── Recorded data ──

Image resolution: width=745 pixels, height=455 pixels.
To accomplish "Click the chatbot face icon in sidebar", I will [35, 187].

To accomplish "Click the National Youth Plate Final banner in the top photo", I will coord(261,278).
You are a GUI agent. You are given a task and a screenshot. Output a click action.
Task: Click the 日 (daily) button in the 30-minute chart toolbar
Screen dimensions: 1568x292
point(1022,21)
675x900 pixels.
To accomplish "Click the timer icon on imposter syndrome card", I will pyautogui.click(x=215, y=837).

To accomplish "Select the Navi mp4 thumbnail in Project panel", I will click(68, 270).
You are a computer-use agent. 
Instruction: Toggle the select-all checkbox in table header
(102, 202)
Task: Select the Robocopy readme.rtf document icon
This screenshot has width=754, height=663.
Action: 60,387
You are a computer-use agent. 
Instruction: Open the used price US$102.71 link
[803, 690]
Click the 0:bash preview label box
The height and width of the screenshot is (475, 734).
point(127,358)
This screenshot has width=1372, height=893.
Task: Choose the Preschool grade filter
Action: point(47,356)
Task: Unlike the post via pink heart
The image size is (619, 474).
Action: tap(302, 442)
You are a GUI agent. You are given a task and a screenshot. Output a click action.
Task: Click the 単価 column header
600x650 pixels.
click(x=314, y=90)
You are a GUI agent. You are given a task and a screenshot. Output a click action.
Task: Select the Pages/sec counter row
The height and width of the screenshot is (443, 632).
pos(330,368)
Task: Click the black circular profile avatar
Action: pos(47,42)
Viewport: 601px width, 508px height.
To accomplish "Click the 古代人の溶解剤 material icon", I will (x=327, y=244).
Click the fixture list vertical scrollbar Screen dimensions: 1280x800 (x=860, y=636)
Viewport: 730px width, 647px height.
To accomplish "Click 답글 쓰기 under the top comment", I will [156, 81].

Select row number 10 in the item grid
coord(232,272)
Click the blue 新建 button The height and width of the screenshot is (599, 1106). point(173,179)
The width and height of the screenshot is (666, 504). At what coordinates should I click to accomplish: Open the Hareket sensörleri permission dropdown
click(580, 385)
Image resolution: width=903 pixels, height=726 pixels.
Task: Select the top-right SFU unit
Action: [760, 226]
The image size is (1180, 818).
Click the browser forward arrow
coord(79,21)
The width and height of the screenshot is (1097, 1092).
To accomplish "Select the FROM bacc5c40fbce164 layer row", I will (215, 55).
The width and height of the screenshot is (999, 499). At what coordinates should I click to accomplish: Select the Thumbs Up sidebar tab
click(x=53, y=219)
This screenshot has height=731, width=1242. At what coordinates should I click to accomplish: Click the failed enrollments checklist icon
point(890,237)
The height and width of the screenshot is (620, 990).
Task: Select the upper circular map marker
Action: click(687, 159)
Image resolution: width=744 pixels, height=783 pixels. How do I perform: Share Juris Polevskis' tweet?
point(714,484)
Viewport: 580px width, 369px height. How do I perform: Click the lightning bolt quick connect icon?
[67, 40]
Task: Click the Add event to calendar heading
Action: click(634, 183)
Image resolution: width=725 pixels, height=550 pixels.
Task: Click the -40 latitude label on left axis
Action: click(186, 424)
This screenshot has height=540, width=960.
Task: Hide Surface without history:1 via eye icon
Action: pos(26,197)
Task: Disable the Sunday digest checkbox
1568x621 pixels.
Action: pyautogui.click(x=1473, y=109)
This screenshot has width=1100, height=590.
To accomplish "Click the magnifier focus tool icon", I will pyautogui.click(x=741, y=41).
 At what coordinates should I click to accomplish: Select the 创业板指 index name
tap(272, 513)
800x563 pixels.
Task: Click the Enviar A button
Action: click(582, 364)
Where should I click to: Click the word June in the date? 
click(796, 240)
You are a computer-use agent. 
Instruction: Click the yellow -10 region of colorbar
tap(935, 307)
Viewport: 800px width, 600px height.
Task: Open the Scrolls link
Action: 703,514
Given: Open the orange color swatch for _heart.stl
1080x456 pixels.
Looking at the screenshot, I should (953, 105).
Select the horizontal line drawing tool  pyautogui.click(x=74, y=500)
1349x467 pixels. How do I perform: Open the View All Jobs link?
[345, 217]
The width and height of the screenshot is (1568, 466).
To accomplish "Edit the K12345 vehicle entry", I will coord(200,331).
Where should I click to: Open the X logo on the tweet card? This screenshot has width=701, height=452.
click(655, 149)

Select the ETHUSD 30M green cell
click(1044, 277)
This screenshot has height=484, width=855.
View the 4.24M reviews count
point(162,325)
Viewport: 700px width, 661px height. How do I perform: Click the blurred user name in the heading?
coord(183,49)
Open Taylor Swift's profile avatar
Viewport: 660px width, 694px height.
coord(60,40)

───

How to complete this task → Everything from the first line of the data through the line containing "Click the blue" should be echoed exactly. Add nothing.

Exercise result →
Image resolution: width=745 pixels, height=455 pixels.
To accomplish "Click the chatbot face icon in sidebar", I will [35, 187].

To accomplish "Click the National Youth Plate Final banner in the top photo", I will coord(261,278).
You are a GUI agent. You are given a task and a screenshot. Output a click action.
Task: Click the 日 (daily) button in the 30-minute chart toolbar
Screen dimensions: 1568x292
point(1022,21)
675x900 pixels.
To accomplish "Click the timer icon on imposter syndrome card", I will pyautogui.click(x=215, y=837).

To accomplish "Select the Navi mp4 thumbnail in Project panel", I will click(68, 270).
You are a computer-use agent. 
Instruction: Toggle the select-all checkbox in table header
(102, 202)
Task: Select the Robocopy readme.rtf document icon
This screenshot has width=754, height=663.
Action: 60,387
You are a computer-use agent. 
Instruction: Open the used price US$102.71 link
[803, 690]
Click the 0:bash preview label box
The height and width of the screenshot is (475, 734).
point(127,358)
This screenshot has width=1372, height=893.
Task: Choose the Preschool grade filter
Action: point(47,356)
Task: Unlike the post via pink heart
The image size is (619, 474).
Action: tap(302, 442)
You are a GUI agent. You are given a task and a screenshot. Output a click action.
Task: Click the 単価 column header
600x650 pixels.
click(x=314, y=90)
You are a GUI agent. You are given a task and a screenshot. Output a click action.
Task: Select the Pages/sec counter row
The height and width of the screenshot is (443, 632).
pos(330,368)
Task: Click the black circular profile avatar
Action: pos(47,42)
Viewport: 601px width, 508px height.
To accomplish "Click the 古代人の溶解剤 material icon", I will (x=327, y=244).
Click the fixture list vertical scrollbar Screen dimensions: 1280x800 (x=860, y=636)
Viewport: 730px width, 647px height.
To accomplish "Click 답글 쓰기 under the top comment", I will [156, 81].

Select row number 10 in the item grid
coord(232,272)
Click the blue 新建 button The height and width of the screenshot is (599, 1106). point(173,179)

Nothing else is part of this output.